Maximum likelihood phylogeny of the 484 GAS isolates (emm3), including KS030, based on 2752 core genome SNVs. S. pyogenes KS030 in this study was used as the GAS reference genome sequence

Discussion and conclusions

The emm3/ST15 GAS strain has the potential to be highly virulent, demonstrating invasive pathogenicity [4, 7] and high capsule production, leading to a mucoid morphology [3] and early macrophage cell death [8]. Intriguingly, the molecular epidemiology of GAS in Japan suggests that the frequency of emm3 GAS has been recently increasing (2%–6.9% in 2010–2012) but is not as dominant as emm1 (>60%) [9]. Moreover, the natural rocA mutation within M3 isolates generates an absence of RocA activity on the CovR/S two-component system resulting in the de-repression of more than a dozen immunomodulatory virulence factors, leading to the severity of invasive infections [10]. We conclude that the global dissemination of emm3/ST15 has the potential to cause invasive disease.

Abbreviations

GAS: 

Group A hemolytic Streptococcus

iGAS: 

Invasive GAS

MLST: 

Multilocus sequencing typing

SNVs: 

Single-nucleotide variations

STSS: 

Streptococcal toxic shock syndrome

Declarations

Acknowledgements

Not Applicable.

Funding

This work was supported by the Research Program on Emerging and Re-emerging Infectious Diseases from the Japan Agency for Medical Research and Development, AMED (grant number: 17fk0108219j0002). This work was partially supported by a grant-in-aid for Scientific Research (grant number: 26,460,542). The funding agencies had no role in the study design, data collection and analysis, decision to publish, or manuscript preparation.

Availability of data and materials

The complete genomic sequence of S. pyogenes KS030 was annotated using Prodigal and deposited in a public database (accession number: AP018337). The dataset supporting the conclusions of this article is included within the article and its additional file.

Authors’ contributions

TS1 analyzed the genome sequence of S. pyogenes KS030. MH and MK2 performed the genome sequencing.
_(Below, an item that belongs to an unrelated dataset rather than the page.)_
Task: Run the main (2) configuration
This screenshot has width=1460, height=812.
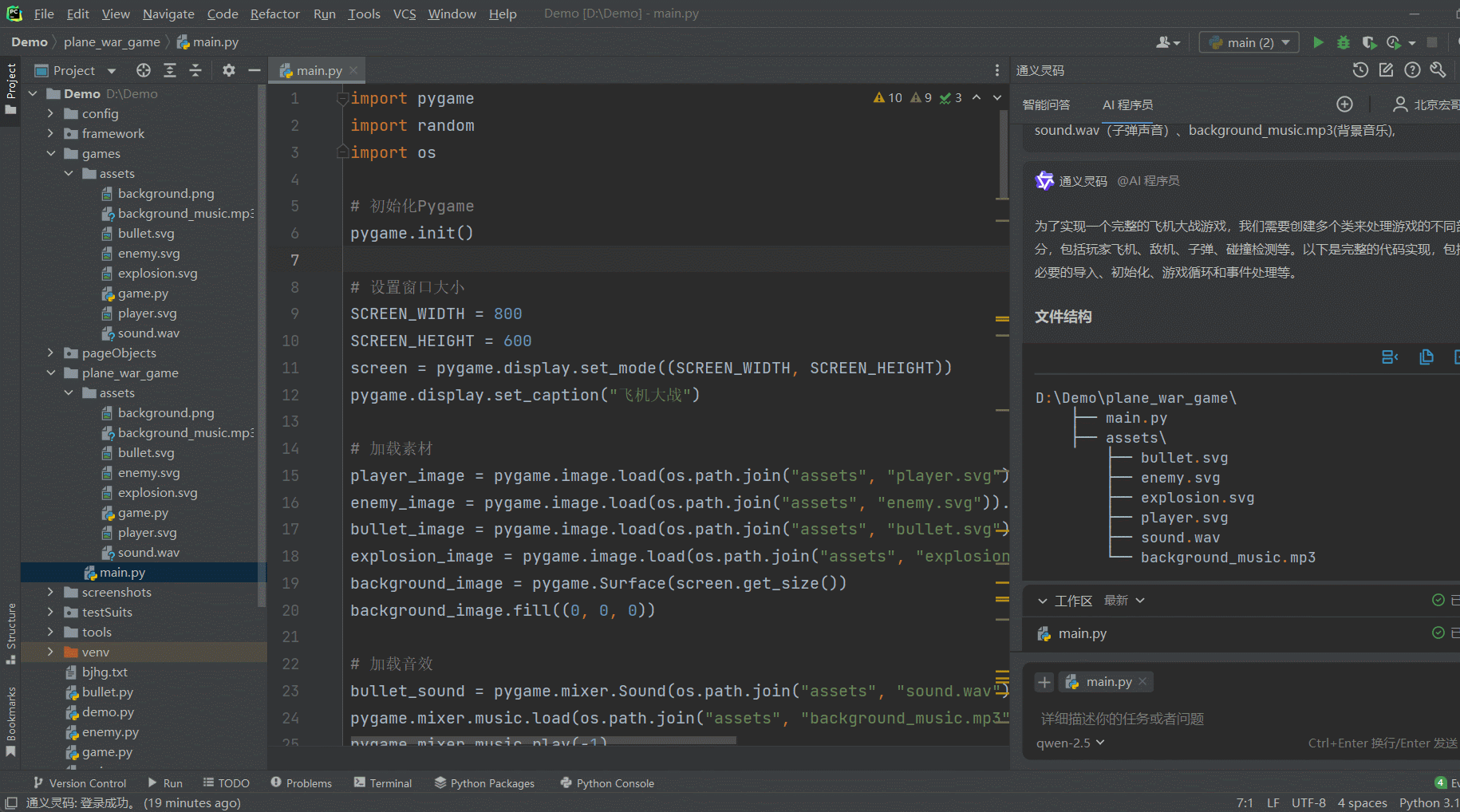Action: [1318, 42]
EN, TY, SE, EH, SA, YI, NO, TK1, KH, MN, TS2, MK1, TK2, and KO contributed to the clinical treatment. KO and MK2 wrote the manuscript. All authors read and approved the final manuscript.

Ethics approval and consent to participate

The study protocol was approved by the National Institute of Infectious Diseases in Japan (Approval No. 677) and was conducted in accordance with the tenets of the Declaration of Helsinki. Written informed consent was obtained from the parents of the patient for the use of their child's sample for further genomic analysis

Consent for publication

Written informed consent was obtained from the parents of the patient for the use of their child’s sample for further genomic analysis and the publication of this manuscript. The consent form is held by the authors’ institution and is available for review.

Competing interests

The authors declare that they have no competing interests.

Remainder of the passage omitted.